Ammar Abdo received a BS degree in biomedical engineering from Hashemite University, Zarqa, Jordan, in 2004 and MS and PhD degrees in biomedical engineering from the New Jersey Institute of Technology, Newark, in 2007 and 2013. Currently, he is a postdoctoral fellow at the University of California, Davis. His research interests include developing microstimulators for neural stimulation applications, and studying the neural mechanisms of flexible decision-making.
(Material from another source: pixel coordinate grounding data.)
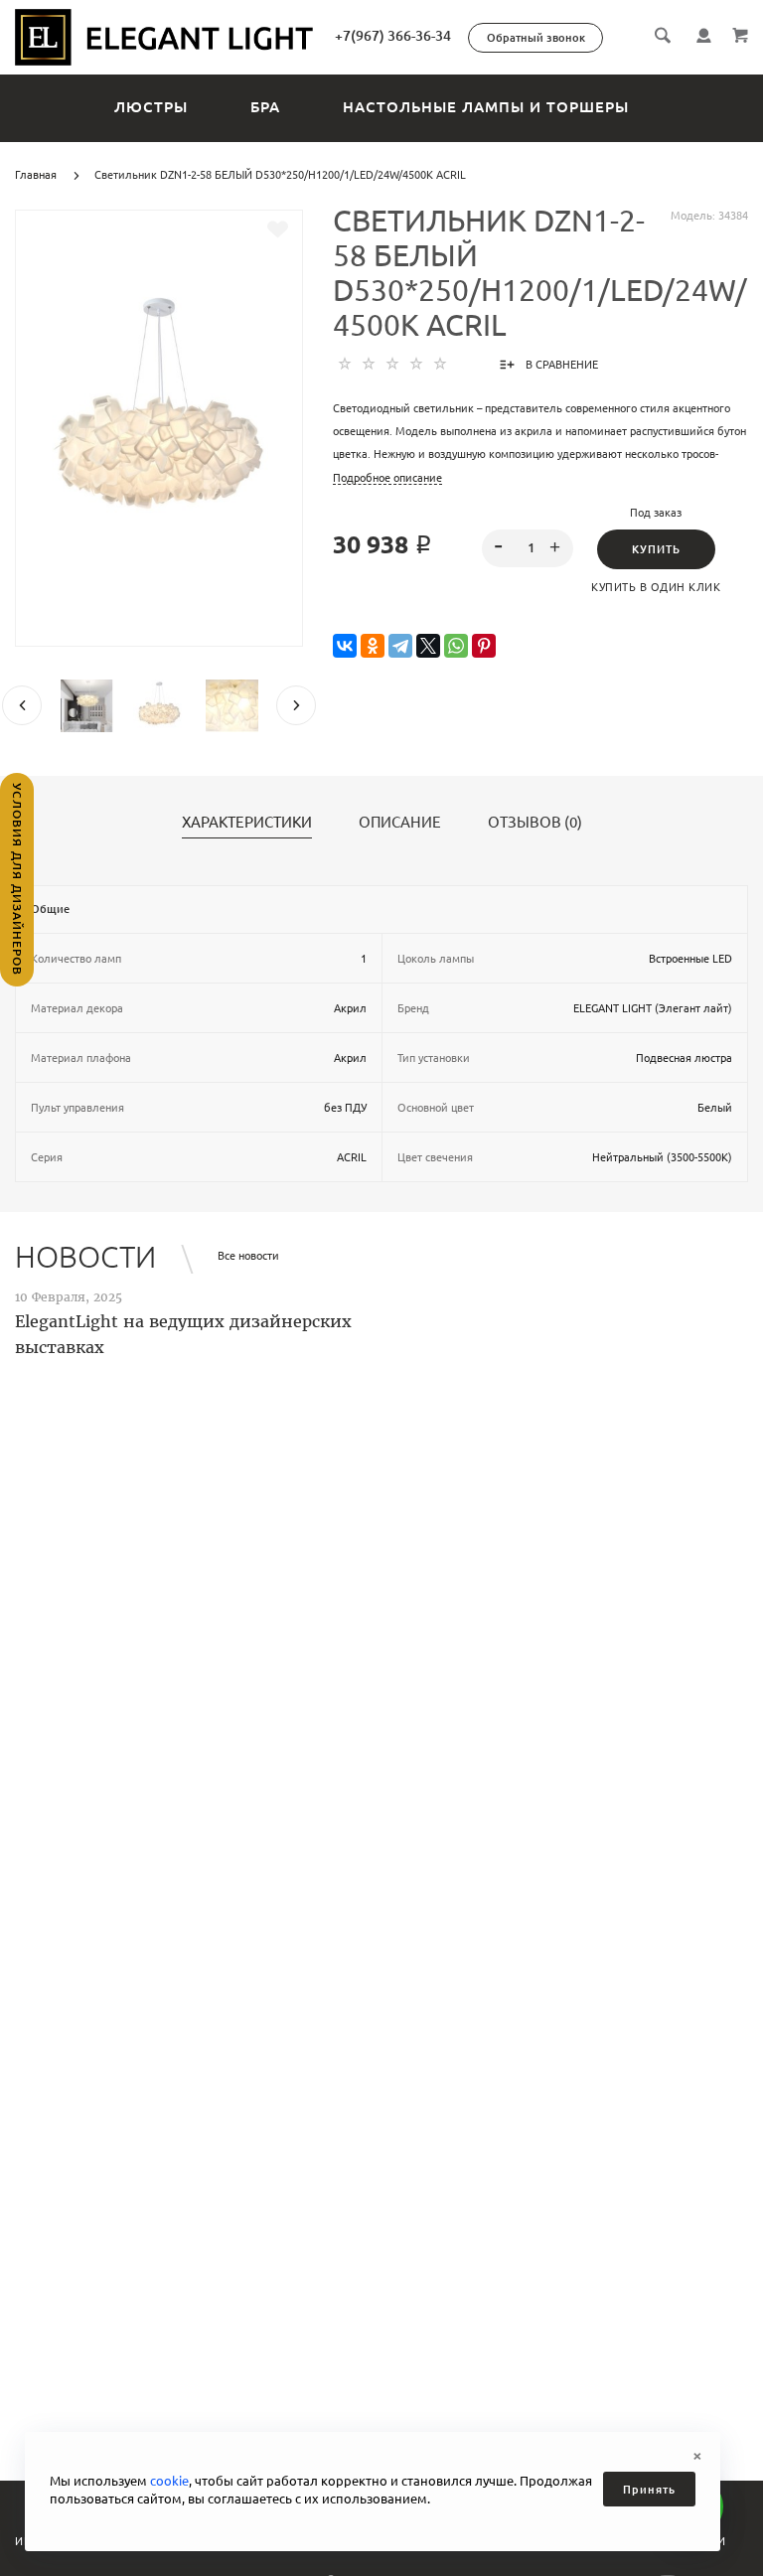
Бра (265, 106)
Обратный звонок (536, 38)
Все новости (248, 1256)
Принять (649, 2490)
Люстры (151, 106)
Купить (656, 549)
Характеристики (247, 823)
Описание (400, 823)
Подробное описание (387, 478)
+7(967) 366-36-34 (393, 36)
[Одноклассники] (372, 646)
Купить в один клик (655, 587)
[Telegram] (400, 646)
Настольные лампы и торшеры (486, 106)
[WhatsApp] (456, 646)
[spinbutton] (528, 548)
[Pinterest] (484, 646)
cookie (169, 2481)
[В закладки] (277, 229)
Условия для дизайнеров (17, 879)
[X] (428, 646)
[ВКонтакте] (345, 646)
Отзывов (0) (535, 823)
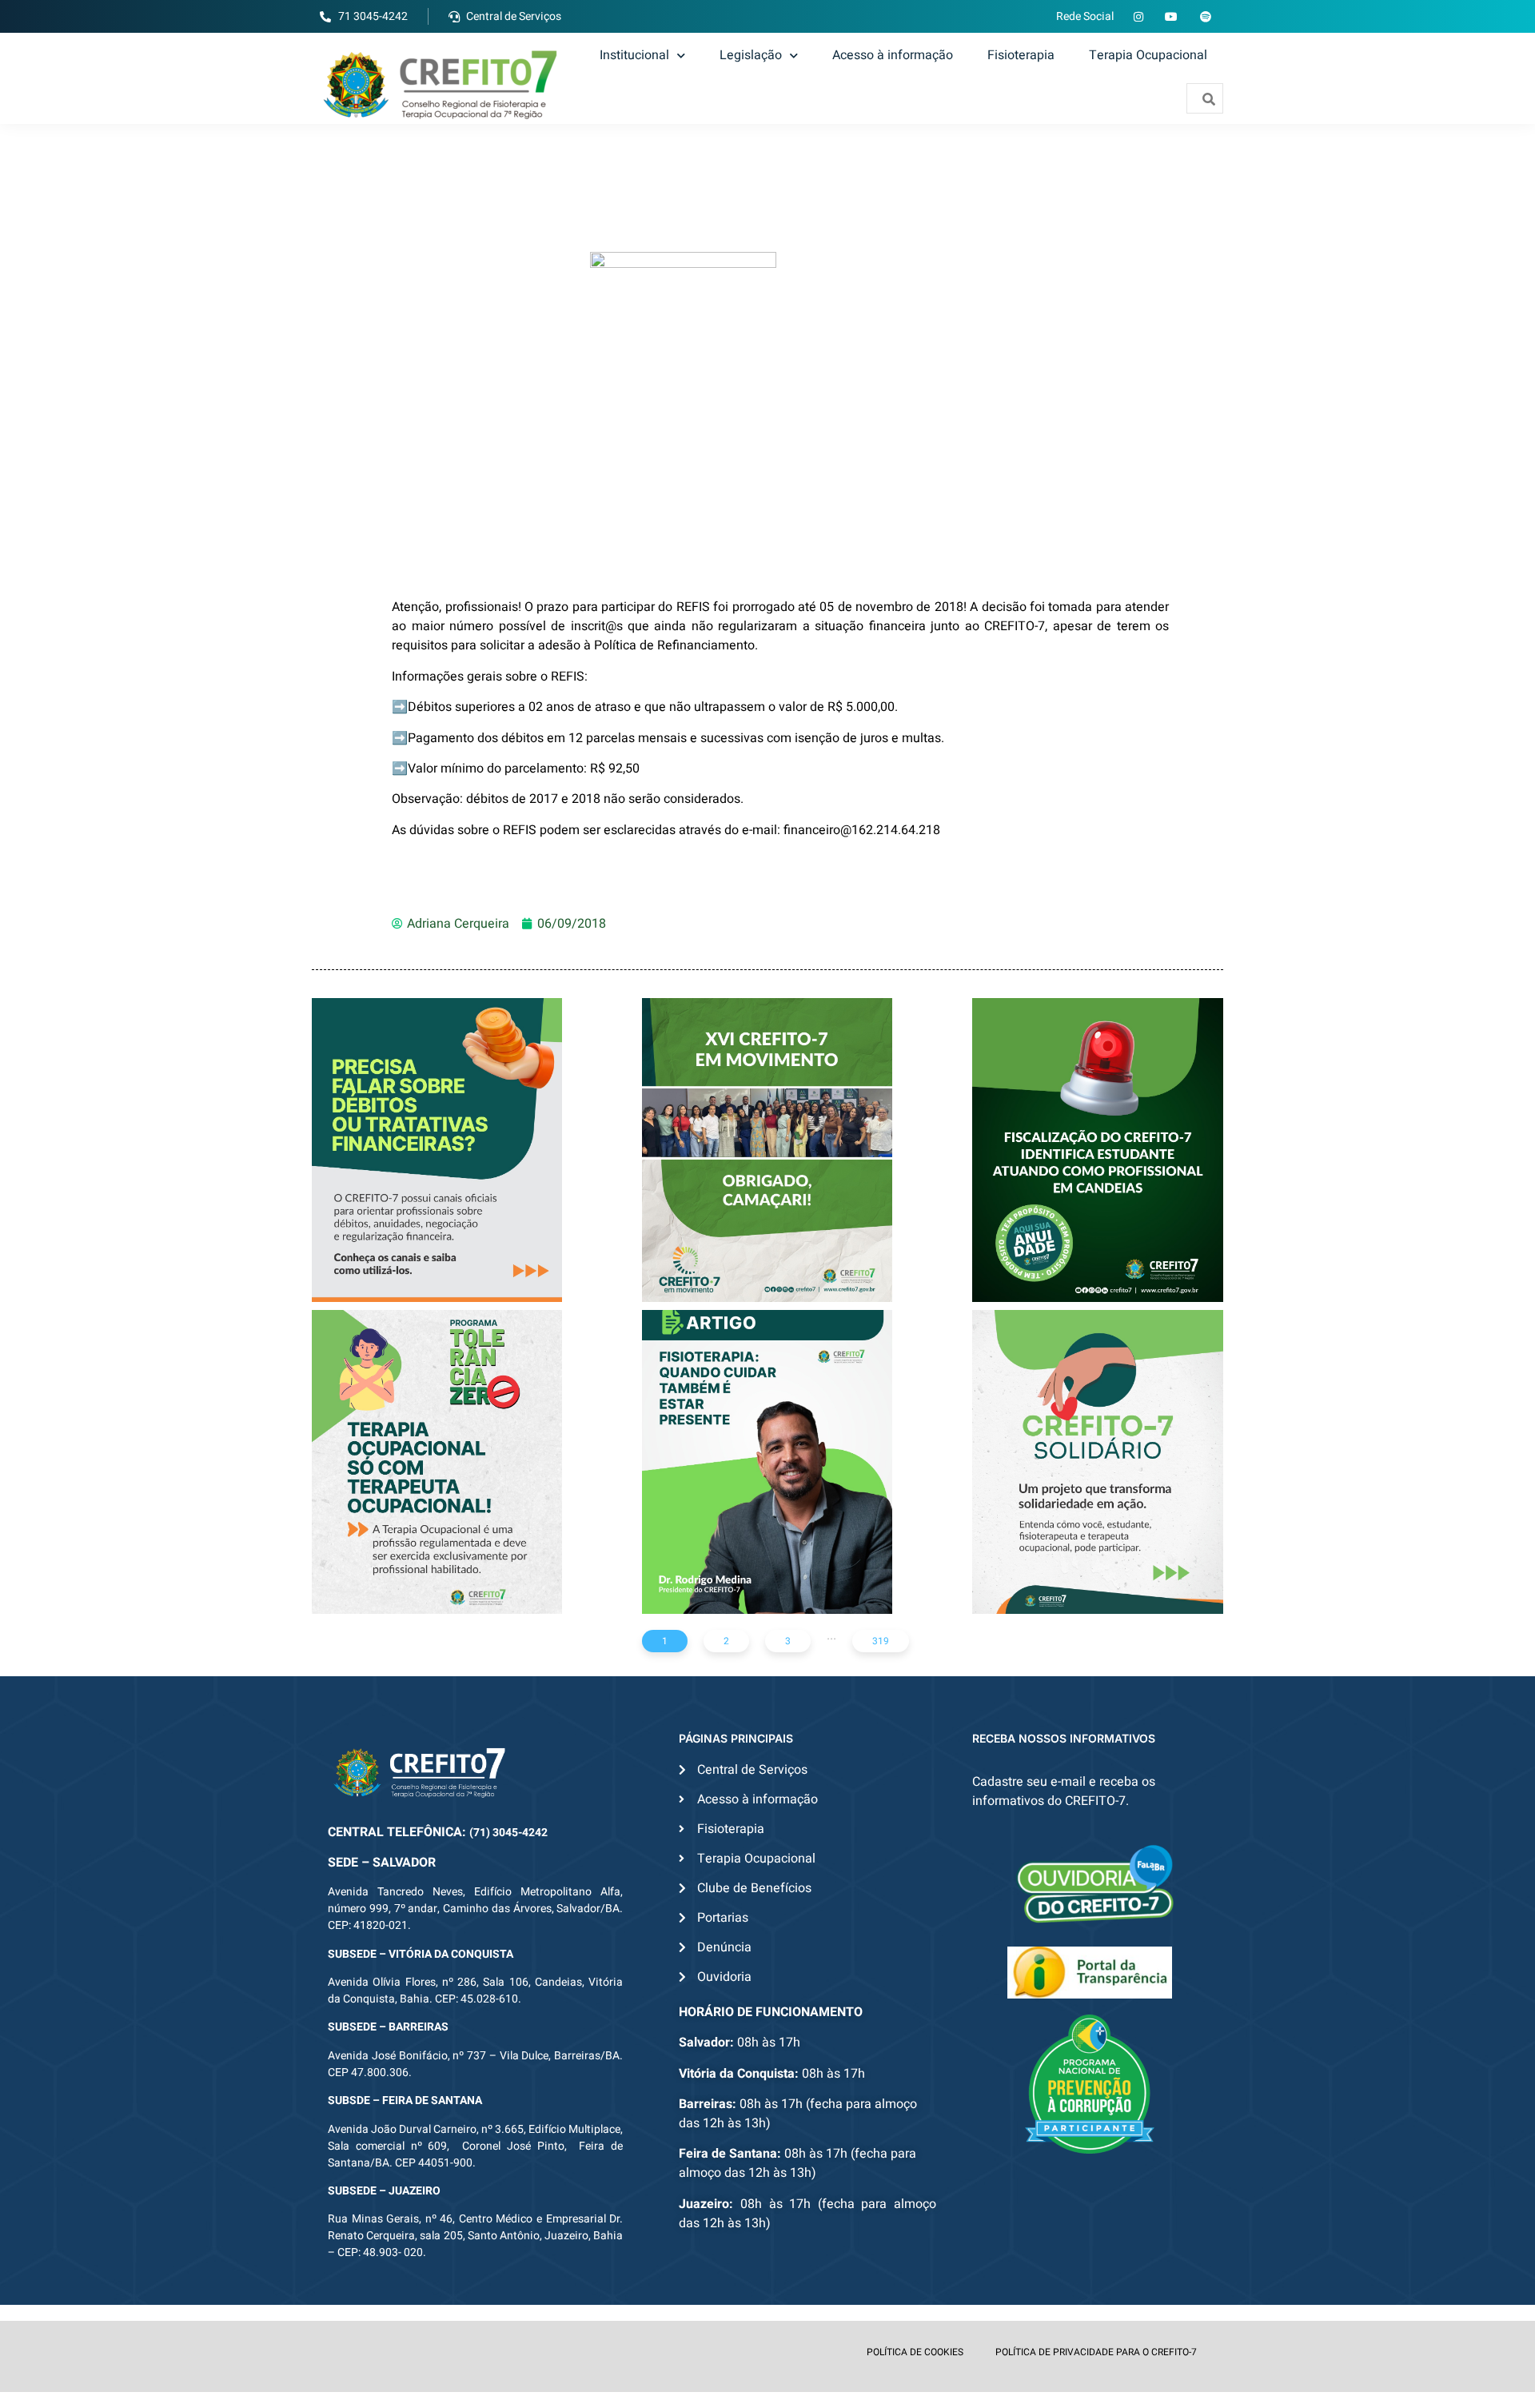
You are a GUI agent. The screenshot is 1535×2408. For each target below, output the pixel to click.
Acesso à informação (892, 55)
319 (880, 1641)
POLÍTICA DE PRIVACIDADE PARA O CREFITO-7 (1096, 2352)
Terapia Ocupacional (1148, 55)
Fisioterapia (1021, 55)
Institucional (634, 55)
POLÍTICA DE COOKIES (915, 2352)
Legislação (751, 55)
Mesut Sahin received MS and PhD degrees in biomedical engineering from CWRU in 1993 and 1998. He received a postdoctoral grant from CRPF, and a Whitaker award upon joining Louisiana Tech as an assistant professor in 2001. He moved to New Jersey Institute of Technology in 2005 and was promoted to associate professor in 2009. He has more than 70 peer-reviewed publications. He serves as an associate editor to IEEE Tran. BioCAS.